Even FADAA doesn’t know the size of the treatment industry in Florida. “We don’t know how much is spent on treatment, and we don’t know how big the industry is,” says Fontaine. “Nobody does.”

Kickbacks and cures

In California, a big part of the problem lies in there not being a level of science or medicine applied to licensing, says David Lisonbee, president and CEO of Twin Town Treatment Centers, a private for-profit program in Los Alamitos. The state Department of Alcohol and Drug Programs (ADP) has a hands-off approach to a treatment industry that itself is unscientific, Lisonbee says.

“It’s always been a social model,” Lisonbee says of treatment programs. “The problem lies with the impotence in the state of California ADP.”

For example, Lisonbee says, there are providers in Malibu that promise a cure for addiction. “They’re outright misleading patients.”

There also are providers that pay bounties for patients—in the thousands of dollars—and the state says it is unable to prevent it because Medicaid money is not involved. Federal anti-kickback laws, which can land providers in prison, apply only to Medicaid and Medicare.

Some drug testing companies also “share” their profits with referring treatment programs, which is illegal when someone else is paying, such as Medicaid. Last year, Calloway Laboratories paid $20 million to settle fraud charges brought by the Massachusetts Attorney General in which MassHealth (the state Medicaid program) paid for drug tests that included the kickback costs.
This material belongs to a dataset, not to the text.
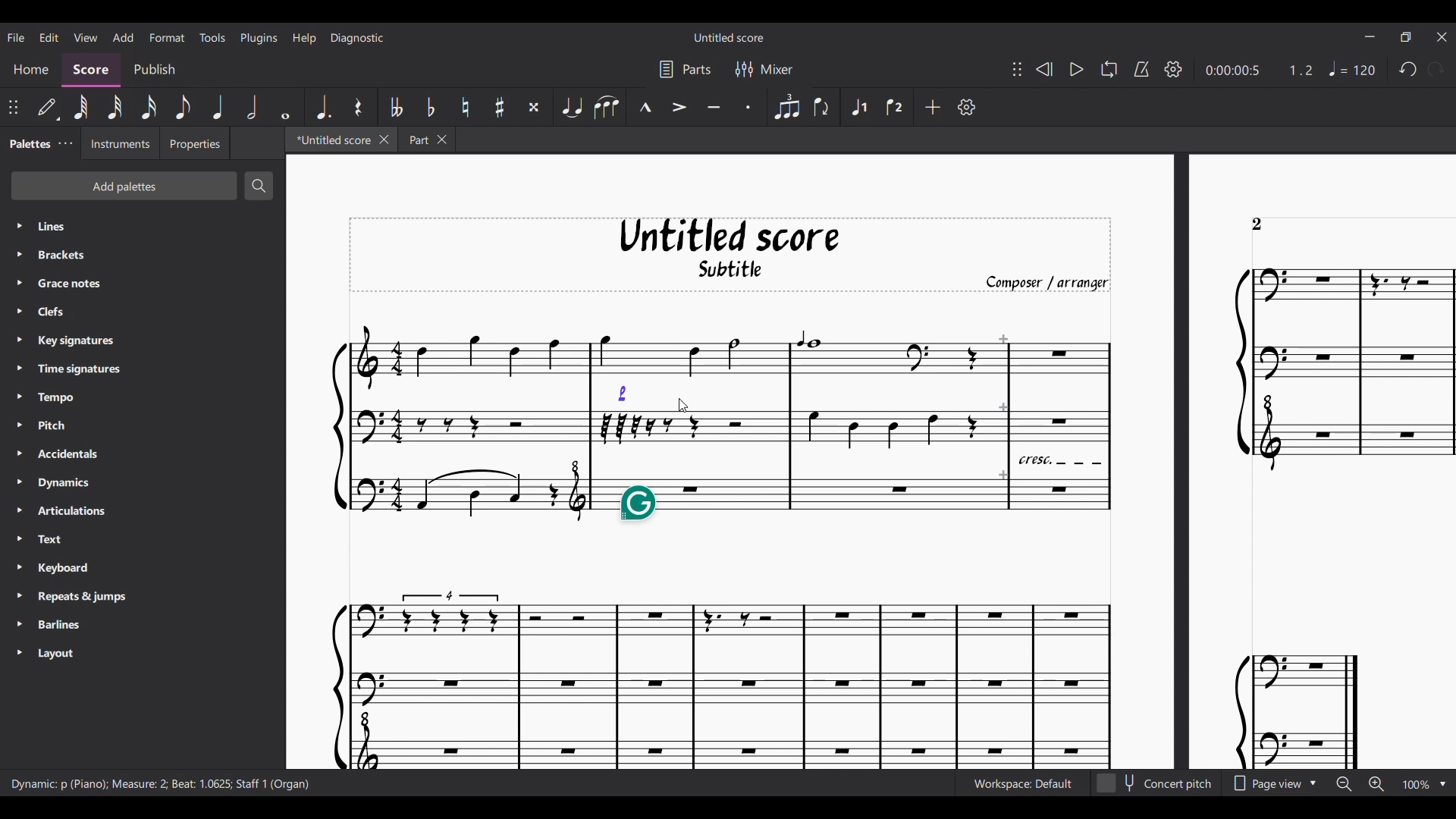  I want to click on Redo, so click(1436, 69).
According to Attorney General Martha Coakley, Calloway induced sober home operators to order drug screens. The sober home operators were charged as well.

Michael Walsh, president and CEO of the National Association of Addiction Treatment Providers (NAATP), says treatment providers in Florida—where drug testing kickbacks also have been an issue—don’t know what is legal and what isn’t. As long as Medicaid and Medicare aren’t involved (or for that matter, any insurance company), and the patient is paying for the treatment and the drug test out of pocket, does fraud exist?

“I think this is a huge issue,” says Walsh. “There is a line, and the best advice is, don’t go near that line.” In cases where a treatment provider is approached by a drug testing lab and offered a payment for ordering tests, Walsh’s advice has been to say no. “Err on the side of caution,” he says.

But if Medicaid were not involved, who would prevent the added charges for kickbacks from being passed on to patients?